Using obtained formulas, also can be calculated $$I(3,6)\approx 40.788.$$

Answer 4

I doubt that you can get a reasonable estimate with pencil and paper.

For a quick and rough approximation (still requires calculator):

Let $E_1 = 6 I_1 = 6 \int_{0}^\infty g_1(t) dt$ with $g_1(t)=1-h_1(t)^6$ and $h_1(t)=1-e^{-t}(1+t)$.
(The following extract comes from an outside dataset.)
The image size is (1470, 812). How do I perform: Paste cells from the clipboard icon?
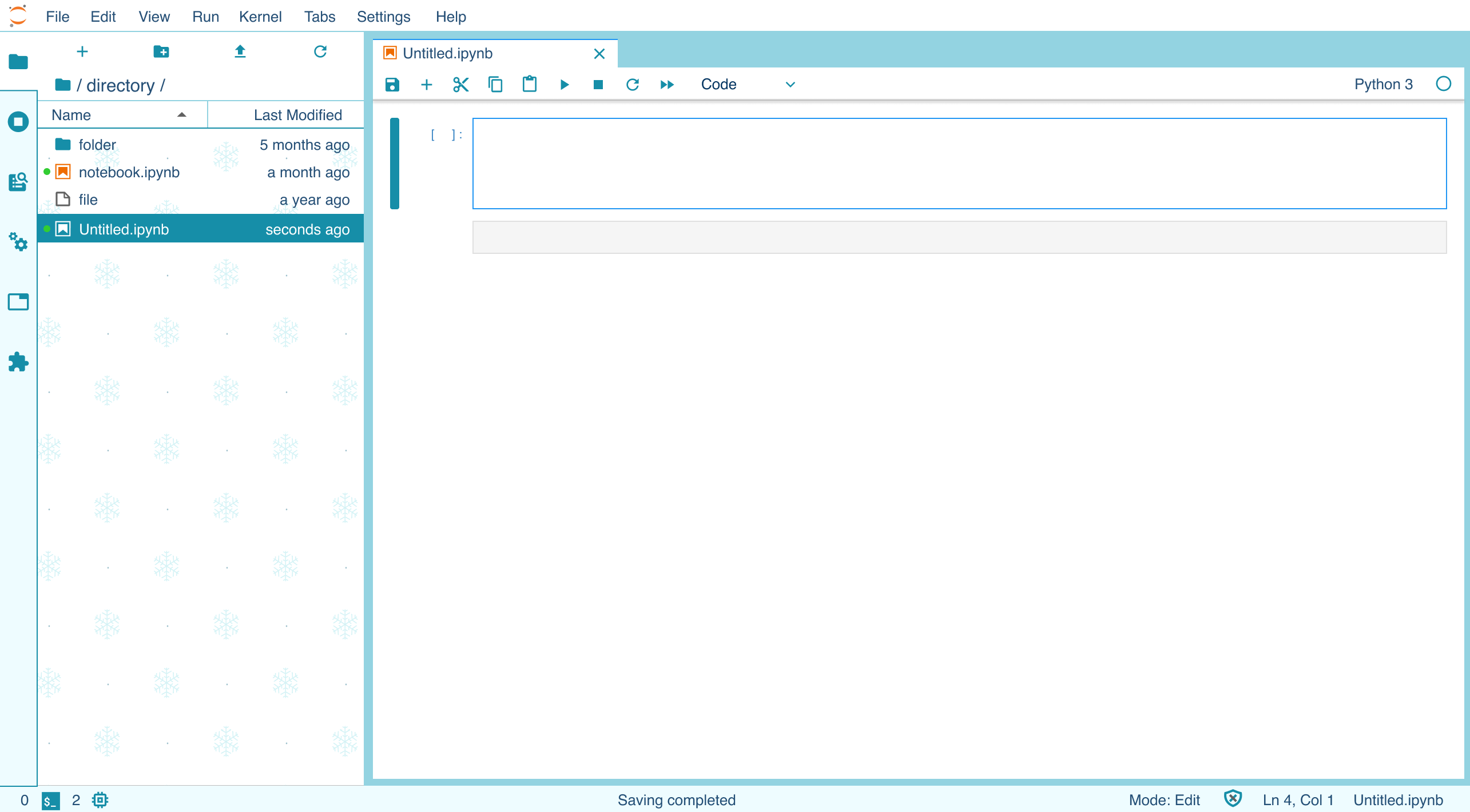(530, 85)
Same for $E_2$, with $h_2(t)=1-e^{-t}(1+t+\frac12 t^2)$

In both cases, we can see that $h(t)$ increase monotonously from $0$ to $1$ (can be checked computing the derivative). Hence we can expect that, after the composition with $1-(\cdot)^6$, $g(t)$ has a sigmoid shape, starting at $g(0) =1$ with some quite steep transition to $g(+\infty)=0$. If we assume this, we can try to approximate this sigmoid by a piecewise linear activation function. And in this case, the integral is $I=t_{0}$, where $g(t_0)=1/2$.
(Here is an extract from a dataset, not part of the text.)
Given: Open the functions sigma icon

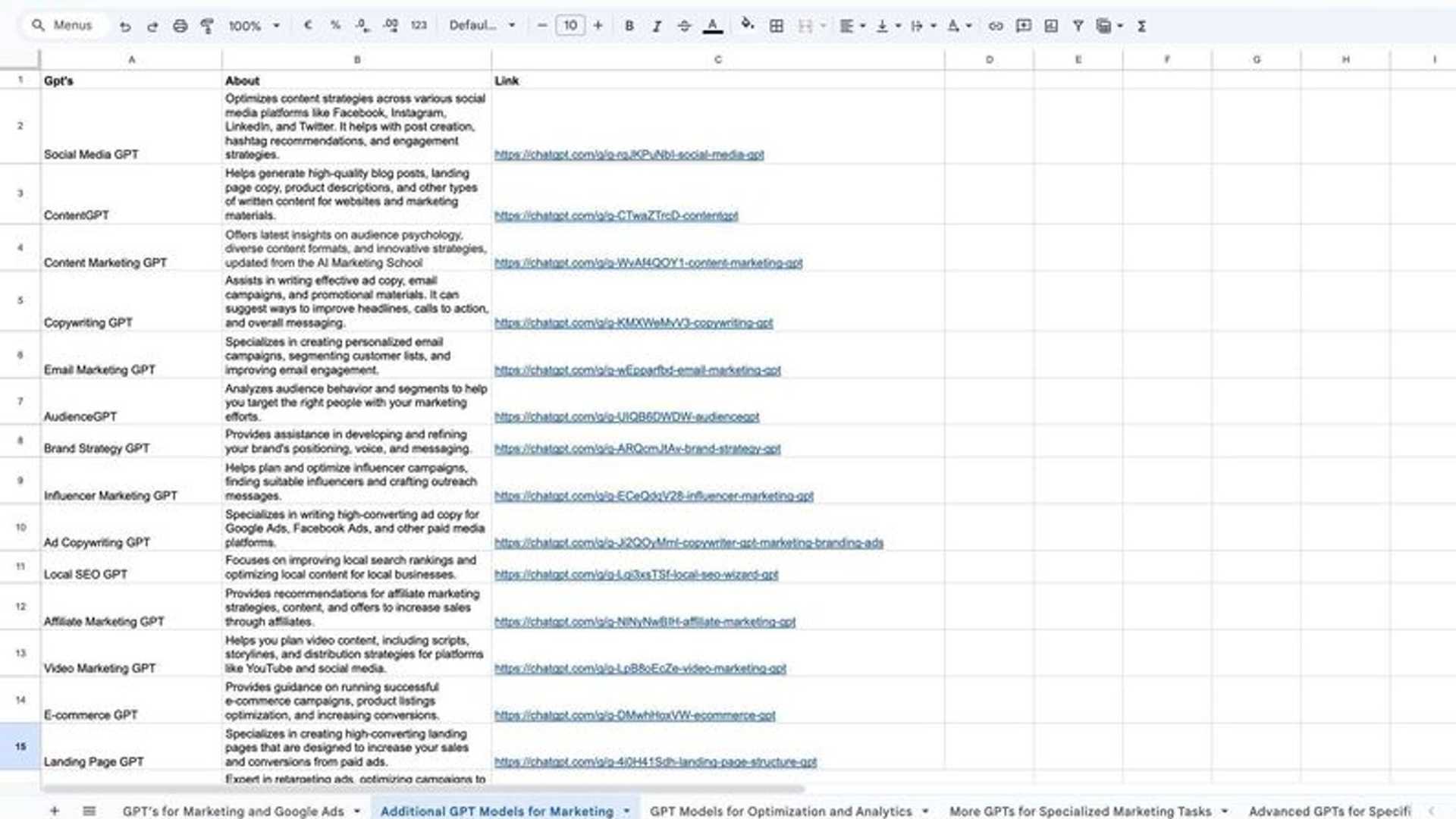Looking at the screenshot, I should click(x=1141, y=26).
Under this assumption, we are left with computing $t_0$ as the solution of

$$ 1-(1-e^{-t}(1+t))^6=1/2 \tag 1$$

or $$ t = \log(1+t) - \log \left(1- \sqrt[6]{1/2}\right) \tag 2$$

Again, this cannot be computed with paper and pencil, but the numerical solution can be found iteratively, eg with a spreadsheet.

(The attempt to use the Taylor series for the logarithm leads nowhere).

We get the values $I_1=3.78$ ($E_1=22.68$) for the first one and $I_2=5.196$ ($E_2=31.17$) for the second one.

The relative error wrt the exact values (from Yuri Negometyanov's answer) is around $5\%$.

See also Qiaochu Yuan's comment for a probabilistic bound.

For general $m,n$, the method used in the answer of this similar (but not quite) question might be of interest.